Latest revision as of 20:08, 27 October 2016

Problem

In the figure, $\angle A$, $\angle B$, and $\angle C$ are right angles. If $\angle AEB = 40^\circ$ and $\angle BED = \angle BDE$, then $\angle CDE =$

[asy] dot((0,0)); label("$E$",(0,0),SW); dot(dir(85)); label("$A$",dir(85),NW); dot((4,0)); label("$D$",(4,0),SE); dot((4.05677,0.648898)); label("$C$",(4.05677,0.648898),NE); draw((0,0)--dir(85)--(4.05677,0.648898)--(4,0)--cycle);  dot((2,2)); label("$B$",(2,2),N); draw((0,0)--(2,2)--(4,0)); pair [] x = intersectionpoints((0,0)--(2,2)--(4,0),dir(85)--(4.05677,0.648898)); dot(x[0]); dot(x[1]); label("$F$",x[0],SE); label("$G$",x[1],SW); [/asy]
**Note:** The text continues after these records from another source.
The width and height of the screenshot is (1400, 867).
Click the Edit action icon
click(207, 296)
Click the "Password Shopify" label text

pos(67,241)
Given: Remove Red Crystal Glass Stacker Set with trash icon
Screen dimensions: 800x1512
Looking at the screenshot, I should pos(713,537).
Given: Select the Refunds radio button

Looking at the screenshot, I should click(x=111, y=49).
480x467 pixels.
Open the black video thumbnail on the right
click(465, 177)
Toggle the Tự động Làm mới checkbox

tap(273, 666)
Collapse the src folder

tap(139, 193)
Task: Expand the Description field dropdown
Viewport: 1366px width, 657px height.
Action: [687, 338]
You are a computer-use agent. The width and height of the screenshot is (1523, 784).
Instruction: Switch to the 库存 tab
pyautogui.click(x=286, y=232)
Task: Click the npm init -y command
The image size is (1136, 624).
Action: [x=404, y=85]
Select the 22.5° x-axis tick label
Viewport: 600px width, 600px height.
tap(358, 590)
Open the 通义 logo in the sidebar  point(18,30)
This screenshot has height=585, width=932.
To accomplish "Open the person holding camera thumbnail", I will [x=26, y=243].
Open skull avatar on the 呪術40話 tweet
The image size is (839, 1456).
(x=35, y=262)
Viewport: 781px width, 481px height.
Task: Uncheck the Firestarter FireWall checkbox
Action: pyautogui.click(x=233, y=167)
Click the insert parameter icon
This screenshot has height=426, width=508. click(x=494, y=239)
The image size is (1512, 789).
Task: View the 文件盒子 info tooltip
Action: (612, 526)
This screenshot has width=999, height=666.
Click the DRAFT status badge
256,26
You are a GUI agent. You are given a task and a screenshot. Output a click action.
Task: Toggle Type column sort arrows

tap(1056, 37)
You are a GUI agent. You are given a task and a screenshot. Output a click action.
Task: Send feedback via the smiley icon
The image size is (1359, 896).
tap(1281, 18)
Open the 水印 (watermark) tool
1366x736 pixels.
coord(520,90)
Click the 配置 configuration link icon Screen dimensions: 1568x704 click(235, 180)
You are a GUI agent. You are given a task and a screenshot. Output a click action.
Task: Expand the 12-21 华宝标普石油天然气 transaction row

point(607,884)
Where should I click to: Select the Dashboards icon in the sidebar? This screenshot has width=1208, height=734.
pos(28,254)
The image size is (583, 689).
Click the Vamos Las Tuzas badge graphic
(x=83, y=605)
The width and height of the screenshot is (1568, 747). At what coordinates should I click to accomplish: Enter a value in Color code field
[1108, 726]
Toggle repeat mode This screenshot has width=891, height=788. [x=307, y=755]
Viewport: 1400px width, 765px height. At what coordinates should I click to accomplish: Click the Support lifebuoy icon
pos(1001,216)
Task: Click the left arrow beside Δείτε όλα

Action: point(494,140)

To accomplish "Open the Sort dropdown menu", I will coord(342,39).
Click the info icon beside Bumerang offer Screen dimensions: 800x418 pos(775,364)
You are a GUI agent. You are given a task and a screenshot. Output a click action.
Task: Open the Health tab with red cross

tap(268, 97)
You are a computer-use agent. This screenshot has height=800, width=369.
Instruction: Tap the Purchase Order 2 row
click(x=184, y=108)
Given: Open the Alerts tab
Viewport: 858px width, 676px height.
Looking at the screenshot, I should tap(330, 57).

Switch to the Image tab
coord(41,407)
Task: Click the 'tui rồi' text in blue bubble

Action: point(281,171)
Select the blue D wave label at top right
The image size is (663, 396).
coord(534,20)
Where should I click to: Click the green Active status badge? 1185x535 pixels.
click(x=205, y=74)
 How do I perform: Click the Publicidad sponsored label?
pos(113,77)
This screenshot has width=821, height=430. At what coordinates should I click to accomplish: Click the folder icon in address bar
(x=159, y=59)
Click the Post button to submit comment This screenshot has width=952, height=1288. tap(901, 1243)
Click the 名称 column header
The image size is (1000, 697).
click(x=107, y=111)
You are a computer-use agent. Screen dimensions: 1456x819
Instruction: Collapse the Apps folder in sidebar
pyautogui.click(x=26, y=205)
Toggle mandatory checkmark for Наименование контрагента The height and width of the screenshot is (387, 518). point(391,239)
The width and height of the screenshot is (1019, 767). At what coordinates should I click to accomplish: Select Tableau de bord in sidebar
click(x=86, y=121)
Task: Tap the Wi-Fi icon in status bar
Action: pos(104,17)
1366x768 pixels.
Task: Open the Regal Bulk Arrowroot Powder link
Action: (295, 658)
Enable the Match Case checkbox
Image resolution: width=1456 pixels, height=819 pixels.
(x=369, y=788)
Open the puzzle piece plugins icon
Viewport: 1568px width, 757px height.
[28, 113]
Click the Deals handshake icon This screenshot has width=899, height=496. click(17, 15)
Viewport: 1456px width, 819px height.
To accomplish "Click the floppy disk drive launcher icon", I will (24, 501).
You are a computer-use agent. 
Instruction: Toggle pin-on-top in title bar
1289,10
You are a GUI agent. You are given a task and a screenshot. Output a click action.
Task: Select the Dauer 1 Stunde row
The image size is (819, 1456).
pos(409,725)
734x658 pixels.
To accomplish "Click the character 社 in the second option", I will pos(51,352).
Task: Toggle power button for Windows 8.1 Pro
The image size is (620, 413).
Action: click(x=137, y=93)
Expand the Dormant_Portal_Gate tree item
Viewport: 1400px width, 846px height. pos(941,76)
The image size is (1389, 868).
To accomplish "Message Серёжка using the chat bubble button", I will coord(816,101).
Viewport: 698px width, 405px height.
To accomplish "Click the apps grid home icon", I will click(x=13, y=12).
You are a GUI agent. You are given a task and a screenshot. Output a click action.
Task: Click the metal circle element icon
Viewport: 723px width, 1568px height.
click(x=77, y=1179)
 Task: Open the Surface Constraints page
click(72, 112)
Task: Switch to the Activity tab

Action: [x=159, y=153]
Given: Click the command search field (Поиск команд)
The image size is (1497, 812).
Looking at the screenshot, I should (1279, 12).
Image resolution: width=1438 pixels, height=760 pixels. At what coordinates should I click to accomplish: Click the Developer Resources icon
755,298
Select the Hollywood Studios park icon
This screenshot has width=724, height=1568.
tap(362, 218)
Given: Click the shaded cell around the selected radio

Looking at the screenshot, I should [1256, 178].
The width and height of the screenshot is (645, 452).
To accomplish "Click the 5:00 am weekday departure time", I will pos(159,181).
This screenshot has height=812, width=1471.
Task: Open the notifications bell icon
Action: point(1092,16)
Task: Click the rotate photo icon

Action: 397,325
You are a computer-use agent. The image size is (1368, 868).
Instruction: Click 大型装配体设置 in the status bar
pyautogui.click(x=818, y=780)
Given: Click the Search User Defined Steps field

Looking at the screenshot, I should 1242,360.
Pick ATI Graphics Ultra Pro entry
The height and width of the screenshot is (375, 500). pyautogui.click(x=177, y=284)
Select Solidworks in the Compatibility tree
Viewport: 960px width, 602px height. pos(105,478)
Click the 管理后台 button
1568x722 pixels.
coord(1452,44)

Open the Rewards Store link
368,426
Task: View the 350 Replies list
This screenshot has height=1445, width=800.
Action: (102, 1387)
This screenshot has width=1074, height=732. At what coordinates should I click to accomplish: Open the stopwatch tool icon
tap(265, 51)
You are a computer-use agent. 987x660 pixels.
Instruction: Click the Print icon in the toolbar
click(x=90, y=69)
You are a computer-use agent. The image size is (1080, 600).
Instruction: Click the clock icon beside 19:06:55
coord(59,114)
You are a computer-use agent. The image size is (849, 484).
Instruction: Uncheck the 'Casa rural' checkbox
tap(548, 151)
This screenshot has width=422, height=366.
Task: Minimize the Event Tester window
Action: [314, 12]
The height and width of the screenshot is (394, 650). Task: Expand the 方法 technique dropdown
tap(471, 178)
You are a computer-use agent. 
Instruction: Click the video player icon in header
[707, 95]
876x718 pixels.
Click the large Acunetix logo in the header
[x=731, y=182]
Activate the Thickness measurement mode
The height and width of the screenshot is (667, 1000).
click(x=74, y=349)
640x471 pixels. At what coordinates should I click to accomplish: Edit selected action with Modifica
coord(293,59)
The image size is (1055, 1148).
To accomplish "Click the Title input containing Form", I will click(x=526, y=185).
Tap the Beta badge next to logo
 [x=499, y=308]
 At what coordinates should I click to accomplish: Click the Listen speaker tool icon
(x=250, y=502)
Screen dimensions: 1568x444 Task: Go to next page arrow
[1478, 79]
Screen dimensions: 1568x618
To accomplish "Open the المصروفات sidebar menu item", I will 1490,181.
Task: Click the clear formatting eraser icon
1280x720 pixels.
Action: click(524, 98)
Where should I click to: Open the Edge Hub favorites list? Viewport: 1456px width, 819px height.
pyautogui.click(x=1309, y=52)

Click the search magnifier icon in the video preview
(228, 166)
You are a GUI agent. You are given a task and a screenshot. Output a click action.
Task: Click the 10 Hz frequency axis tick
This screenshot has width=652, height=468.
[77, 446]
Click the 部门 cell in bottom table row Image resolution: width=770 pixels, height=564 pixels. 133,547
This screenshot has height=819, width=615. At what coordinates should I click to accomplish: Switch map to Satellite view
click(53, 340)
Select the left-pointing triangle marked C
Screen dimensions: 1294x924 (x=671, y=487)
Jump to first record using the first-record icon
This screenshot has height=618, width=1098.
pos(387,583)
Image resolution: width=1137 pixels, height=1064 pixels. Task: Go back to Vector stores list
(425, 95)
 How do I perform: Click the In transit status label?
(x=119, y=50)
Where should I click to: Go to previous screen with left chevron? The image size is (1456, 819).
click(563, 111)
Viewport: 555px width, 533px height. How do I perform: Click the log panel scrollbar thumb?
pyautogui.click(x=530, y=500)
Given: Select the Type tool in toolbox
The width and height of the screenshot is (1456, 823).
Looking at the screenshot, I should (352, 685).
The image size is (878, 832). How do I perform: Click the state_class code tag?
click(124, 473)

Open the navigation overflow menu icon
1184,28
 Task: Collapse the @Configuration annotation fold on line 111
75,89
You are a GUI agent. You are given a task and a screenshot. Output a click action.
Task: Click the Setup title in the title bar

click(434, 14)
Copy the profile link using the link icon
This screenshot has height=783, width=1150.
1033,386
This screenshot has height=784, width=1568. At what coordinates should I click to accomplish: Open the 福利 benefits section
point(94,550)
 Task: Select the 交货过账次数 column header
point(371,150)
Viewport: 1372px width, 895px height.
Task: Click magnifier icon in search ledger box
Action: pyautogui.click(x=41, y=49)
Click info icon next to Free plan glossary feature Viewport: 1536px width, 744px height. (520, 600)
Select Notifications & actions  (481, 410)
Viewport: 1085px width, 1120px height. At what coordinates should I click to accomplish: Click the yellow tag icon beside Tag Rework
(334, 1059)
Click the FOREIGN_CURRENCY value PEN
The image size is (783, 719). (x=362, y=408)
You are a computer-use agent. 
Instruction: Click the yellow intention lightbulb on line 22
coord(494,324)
$\text{(A)}\ 75^\circ \qquad \text{(B)}\ 80^\circ \qquad \text{(C)}\ 85^\circ \qquad \text{(D)}\ 90^\circ \qquad \text{(E)}\ 95^\circ$

Solution

Because $\angle BED=\angle BDE$, $\angle B=90^\circ$, and $\triangle BED$ is a triangle, we get: \[\angle B + \angle BED +\angle BDE=180\] \[90 +\angle BED +\angle BED=180\] \[2\angle BED=90\] \[\angle BED=\angle BDE=45^\circ\]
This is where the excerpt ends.